**GIVEN ENTRIES**
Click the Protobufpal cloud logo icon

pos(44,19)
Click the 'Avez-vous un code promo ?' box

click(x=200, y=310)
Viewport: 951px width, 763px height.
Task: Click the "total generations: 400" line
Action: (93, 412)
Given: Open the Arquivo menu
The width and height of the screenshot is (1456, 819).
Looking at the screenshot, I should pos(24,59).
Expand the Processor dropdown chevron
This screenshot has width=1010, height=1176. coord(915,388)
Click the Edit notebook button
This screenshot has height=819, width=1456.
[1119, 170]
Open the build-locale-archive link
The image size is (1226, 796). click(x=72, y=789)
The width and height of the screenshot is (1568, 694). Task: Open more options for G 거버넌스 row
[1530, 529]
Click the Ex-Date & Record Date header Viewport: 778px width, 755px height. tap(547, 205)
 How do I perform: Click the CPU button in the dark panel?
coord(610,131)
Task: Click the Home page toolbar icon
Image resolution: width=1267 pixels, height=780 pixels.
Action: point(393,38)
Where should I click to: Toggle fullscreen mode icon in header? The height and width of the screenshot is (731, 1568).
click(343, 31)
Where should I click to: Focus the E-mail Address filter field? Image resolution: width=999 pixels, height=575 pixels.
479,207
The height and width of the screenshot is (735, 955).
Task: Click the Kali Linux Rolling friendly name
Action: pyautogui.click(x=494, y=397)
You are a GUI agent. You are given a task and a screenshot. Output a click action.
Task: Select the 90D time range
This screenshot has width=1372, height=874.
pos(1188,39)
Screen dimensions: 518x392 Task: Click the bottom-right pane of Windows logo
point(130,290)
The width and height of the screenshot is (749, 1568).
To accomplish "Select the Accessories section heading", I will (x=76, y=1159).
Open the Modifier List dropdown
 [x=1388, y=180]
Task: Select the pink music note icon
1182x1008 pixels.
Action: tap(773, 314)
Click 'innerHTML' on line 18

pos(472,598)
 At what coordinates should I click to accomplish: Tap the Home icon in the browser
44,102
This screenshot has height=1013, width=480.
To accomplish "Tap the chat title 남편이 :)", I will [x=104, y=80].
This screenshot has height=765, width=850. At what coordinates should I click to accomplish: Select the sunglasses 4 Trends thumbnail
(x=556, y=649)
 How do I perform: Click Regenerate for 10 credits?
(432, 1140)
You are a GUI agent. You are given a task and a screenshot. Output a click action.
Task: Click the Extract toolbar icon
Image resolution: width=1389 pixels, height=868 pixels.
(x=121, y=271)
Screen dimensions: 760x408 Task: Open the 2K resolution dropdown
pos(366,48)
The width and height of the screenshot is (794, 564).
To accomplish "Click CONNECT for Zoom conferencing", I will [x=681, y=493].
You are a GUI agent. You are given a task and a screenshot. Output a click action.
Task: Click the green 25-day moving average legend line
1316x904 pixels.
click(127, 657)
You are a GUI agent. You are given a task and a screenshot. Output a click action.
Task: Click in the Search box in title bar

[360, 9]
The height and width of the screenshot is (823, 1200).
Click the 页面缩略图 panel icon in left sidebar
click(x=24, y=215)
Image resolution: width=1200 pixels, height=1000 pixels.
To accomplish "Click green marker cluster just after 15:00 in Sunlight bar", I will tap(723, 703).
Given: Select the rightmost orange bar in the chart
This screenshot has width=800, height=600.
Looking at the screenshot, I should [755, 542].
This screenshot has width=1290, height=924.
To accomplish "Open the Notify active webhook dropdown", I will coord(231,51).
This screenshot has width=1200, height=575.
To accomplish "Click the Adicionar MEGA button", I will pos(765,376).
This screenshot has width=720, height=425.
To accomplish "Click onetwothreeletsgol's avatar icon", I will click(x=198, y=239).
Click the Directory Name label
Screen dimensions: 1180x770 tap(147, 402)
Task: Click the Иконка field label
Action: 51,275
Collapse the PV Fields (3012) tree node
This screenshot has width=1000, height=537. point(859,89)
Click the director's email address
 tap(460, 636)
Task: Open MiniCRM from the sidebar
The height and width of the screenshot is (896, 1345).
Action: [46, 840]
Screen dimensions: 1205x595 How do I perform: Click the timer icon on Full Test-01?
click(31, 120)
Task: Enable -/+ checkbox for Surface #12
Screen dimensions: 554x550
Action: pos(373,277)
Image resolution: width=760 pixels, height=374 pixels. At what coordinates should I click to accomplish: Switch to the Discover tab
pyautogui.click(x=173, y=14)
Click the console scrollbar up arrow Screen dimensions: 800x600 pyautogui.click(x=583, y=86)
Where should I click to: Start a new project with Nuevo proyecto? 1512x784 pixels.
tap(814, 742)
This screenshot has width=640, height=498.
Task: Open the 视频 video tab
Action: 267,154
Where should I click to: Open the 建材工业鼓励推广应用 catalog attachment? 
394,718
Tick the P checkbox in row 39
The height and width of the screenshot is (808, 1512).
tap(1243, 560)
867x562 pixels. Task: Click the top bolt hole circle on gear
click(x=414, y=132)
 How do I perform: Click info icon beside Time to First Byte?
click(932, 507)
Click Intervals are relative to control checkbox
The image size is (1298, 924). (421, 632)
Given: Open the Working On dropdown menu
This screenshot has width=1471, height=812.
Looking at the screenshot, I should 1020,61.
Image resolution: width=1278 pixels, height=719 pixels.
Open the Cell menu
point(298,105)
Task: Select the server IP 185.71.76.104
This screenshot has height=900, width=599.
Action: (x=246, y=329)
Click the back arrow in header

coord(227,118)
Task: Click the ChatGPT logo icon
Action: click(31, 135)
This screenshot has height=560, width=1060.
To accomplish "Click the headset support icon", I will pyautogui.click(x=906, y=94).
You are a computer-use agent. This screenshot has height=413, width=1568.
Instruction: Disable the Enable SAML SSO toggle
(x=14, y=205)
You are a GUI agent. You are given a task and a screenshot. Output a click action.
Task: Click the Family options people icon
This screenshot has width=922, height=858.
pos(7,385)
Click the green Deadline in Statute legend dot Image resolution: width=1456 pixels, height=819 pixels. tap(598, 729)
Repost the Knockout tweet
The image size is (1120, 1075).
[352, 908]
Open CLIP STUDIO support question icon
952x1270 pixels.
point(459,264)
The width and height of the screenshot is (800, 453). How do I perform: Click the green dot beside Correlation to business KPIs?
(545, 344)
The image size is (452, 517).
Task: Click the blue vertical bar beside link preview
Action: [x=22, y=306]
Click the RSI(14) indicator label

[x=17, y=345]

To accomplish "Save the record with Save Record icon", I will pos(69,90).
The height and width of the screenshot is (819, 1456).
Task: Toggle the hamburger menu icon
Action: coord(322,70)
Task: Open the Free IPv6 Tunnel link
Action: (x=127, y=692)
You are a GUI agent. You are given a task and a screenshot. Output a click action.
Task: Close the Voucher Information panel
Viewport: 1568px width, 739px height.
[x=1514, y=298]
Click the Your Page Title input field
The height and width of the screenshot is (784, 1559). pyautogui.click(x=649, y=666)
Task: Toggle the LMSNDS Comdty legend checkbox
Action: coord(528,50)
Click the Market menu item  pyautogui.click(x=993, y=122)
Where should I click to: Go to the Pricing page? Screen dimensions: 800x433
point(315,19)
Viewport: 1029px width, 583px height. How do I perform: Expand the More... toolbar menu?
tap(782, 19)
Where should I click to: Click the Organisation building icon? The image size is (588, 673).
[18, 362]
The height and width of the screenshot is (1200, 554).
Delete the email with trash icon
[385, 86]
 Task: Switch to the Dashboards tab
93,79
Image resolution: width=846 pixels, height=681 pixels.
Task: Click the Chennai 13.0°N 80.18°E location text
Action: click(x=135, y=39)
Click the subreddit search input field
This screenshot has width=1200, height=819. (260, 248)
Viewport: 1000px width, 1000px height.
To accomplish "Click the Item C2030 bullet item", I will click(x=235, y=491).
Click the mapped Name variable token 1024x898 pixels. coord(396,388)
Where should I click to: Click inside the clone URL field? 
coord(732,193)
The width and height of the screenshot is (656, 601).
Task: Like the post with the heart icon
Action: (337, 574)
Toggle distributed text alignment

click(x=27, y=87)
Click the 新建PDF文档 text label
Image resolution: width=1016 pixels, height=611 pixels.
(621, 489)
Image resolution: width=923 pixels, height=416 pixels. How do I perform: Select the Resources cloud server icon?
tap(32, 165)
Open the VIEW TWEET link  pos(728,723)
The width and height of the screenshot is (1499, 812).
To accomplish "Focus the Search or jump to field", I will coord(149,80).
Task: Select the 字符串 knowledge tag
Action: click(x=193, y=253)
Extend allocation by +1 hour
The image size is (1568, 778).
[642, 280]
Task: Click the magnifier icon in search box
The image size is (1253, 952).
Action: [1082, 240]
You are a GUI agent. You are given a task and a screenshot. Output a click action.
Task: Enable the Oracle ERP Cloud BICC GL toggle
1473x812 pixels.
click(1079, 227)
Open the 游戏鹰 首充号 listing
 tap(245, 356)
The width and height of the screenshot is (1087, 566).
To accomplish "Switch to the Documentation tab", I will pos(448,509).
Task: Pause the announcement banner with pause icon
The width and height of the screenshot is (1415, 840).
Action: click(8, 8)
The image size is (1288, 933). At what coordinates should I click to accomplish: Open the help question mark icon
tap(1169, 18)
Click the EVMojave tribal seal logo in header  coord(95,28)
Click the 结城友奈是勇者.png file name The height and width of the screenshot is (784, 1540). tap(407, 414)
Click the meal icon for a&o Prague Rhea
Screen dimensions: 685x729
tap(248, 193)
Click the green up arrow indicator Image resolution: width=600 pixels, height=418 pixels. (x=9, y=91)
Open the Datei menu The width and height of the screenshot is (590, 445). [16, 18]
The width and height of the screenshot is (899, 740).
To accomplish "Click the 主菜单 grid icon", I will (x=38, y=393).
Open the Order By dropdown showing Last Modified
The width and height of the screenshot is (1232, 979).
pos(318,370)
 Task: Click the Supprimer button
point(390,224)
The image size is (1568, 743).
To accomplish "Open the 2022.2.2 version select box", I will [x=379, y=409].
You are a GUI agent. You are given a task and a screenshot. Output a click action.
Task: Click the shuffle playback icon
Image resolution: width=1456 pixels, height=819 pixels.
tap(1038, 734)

**SET TASK**
Retype, without any change, the section of the records above that begins with the line containing "The width and height of the screenshot is (794, 564)." and ends with the line containing "I will pos(765,376).", including both of those lines.

**ANSWER IN FULL**
The width and height of the screenshot is (794, 564).
To accomplish "Click CONNECT for Zoom conferencing", I will [x=681, y=493].
You are a GUI agent. You are given a task and a screenshot. Output a click action.
Task: Click the green 25-day moving average legend line
1316x904 pixels.
click(127, 657)
You are a GUI agent. You are given a task and a screenshot. Output a click action.
Task: Click in the Search box in title bar

[360, 9]
The height and width of the screenshot is (823, 1200).
Click the 页面缩略图 panel icon in left sidebar
click(x=24, y=215)
Image resolution: width=1200 pixels, height=1000 pixels.
To accomplish "Click green marker cluster just after 15:00 in Sunlight bar", I will tap(723, 703).
Given: Select the rightmost orange bar in the chart
This screenshot has width=800, height=600.
Looking at the screenshot, I should [755, 542].
This screenshot has width=1290, height=924.
To accomplish "Open the Notify active webhook dropdown", I will coord(231,51).
This screenshot has width=1200, height=575.
To accomplish "Click the Adicionar MEGA button", I will pos(765,376).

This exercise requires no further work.